• WRITTEN INSTRUCTION:
Rewrite the material below, changing every "GUI agent" to "interface agent" and leaving everything else untouched.

(Word and element location records)
----------

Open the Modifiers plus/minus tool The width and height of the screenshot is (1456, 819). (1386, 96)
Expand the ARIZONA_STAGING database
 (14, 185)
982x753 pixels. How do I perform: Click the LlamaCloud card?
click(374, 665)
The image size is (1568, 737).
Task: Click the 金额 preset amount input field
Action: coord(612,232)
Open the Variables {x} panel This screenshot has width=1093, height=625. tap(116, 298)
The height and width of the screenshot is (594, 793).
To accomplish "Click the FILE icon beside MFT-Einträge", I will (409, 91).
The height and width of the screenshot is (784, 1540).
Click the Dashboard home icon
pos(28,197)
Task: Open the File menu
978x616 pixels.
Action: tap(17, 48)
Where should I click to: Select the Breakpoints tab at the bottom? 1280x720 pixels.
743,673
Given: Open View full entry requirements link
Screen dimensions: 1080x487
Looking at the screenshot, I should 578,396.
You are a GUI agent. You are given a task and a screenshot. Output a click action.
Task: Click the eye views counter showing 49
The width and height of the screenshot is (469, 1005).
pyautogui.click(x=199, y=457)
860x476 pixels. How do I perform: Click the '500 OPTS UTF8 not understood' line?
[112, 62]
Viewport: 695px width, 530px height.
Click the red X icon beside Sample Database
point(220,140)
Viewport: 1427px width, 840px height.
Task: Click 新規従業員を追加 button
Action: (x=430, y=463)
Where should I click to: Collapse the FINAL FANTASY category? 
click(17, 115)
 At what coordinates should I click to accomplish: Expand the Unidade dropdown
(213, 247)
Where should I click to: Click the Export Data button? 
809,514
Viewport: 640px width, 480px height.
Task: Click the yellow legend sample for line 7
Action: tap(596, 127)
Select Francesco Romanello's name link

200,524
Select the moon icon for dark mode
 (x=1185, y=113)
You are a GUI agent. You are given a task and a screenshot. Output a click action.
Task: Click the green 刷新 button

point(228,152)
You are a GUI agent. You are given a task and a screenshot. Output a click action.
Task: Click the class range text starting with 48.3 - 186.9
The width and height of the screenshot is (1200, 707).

----------

• WRITTEN ANSWER:
Open the Modifiers plus/minus tool The width and height of the screenshot is (1456, 819). (1386, 96)
Expand the ARIZONA_STAGING database
 (14, 185)
982x753 pixels. How do I perform: Click the LlamaCloud card?
click(374, 665)
The image size is (1568, 737).
Task: Click the 金额 preset amount input field
Action: coord(612,232)
Open the Variables {x} panel This screenshot has width=1093, height=625. tap(116, 298)
The height and width of the screenshot is (594, 793).
To accomplish "Click the FILE icon beside MFT-Einträge", I will (409, 91).
The height and width of the screenshot is (784, 1540).
Click the Dashboard home icon
pos(28,197)
Task: Open the File menu
978x616 pixels.
Action: tap(17, 48)
Where should I click to: Select the Breakpoints tab at the bottom? 1280x720 pixels.
743,673
Given: Open View full entry requirements link
Screen dimensions: 1080x487
Looking at the screenshot, I should 578,396.
You are a interface agent. You are given a task and a screenshot. Output a click action.
Task: Click the eye views counter showing 49
The width and height of the screenshot is (469, 1005).
pyautogui.click(x=199, y=457)
860x476 pixels. How do I perform: Click the '500 OPTS UTF8 not understood' line?
[112, 62]
Viewport: 695px width, 530px height.
Click the red X icon beside Sample Database
point(220,140)
Viewport: 1427px width, 840px height.
Task: Click 新規従業員を追加 button
Action: (x=430, y=463)
Where should I click to: Collapse the FINAL FANTASY category? 
click(17, 115)
 At what coordinates should I click to accomplish: Expand the Unidade dropdown
(213, 247)
Where should I click to: Click the Export Data button? 
809,514
Viewport: 640px width, 480px height.
Task: Click the yellow legend sample for line 7
Action: tap(596, 127)
Select Francesco Romanello's name link

200,524
Select the moon icon for dark mode
 (x=1185, y=113)
You are a interface agent. You are given a task and a screenshot. Output a click action.
Task: Click the green 刷新 button

point(228,152)
You are a interface agent. You are given a task and a screenshot. Output a click action.
Task: Click the class range text starting with 48.3 - 186.9
The width and height of the screenshot is (1200, 707).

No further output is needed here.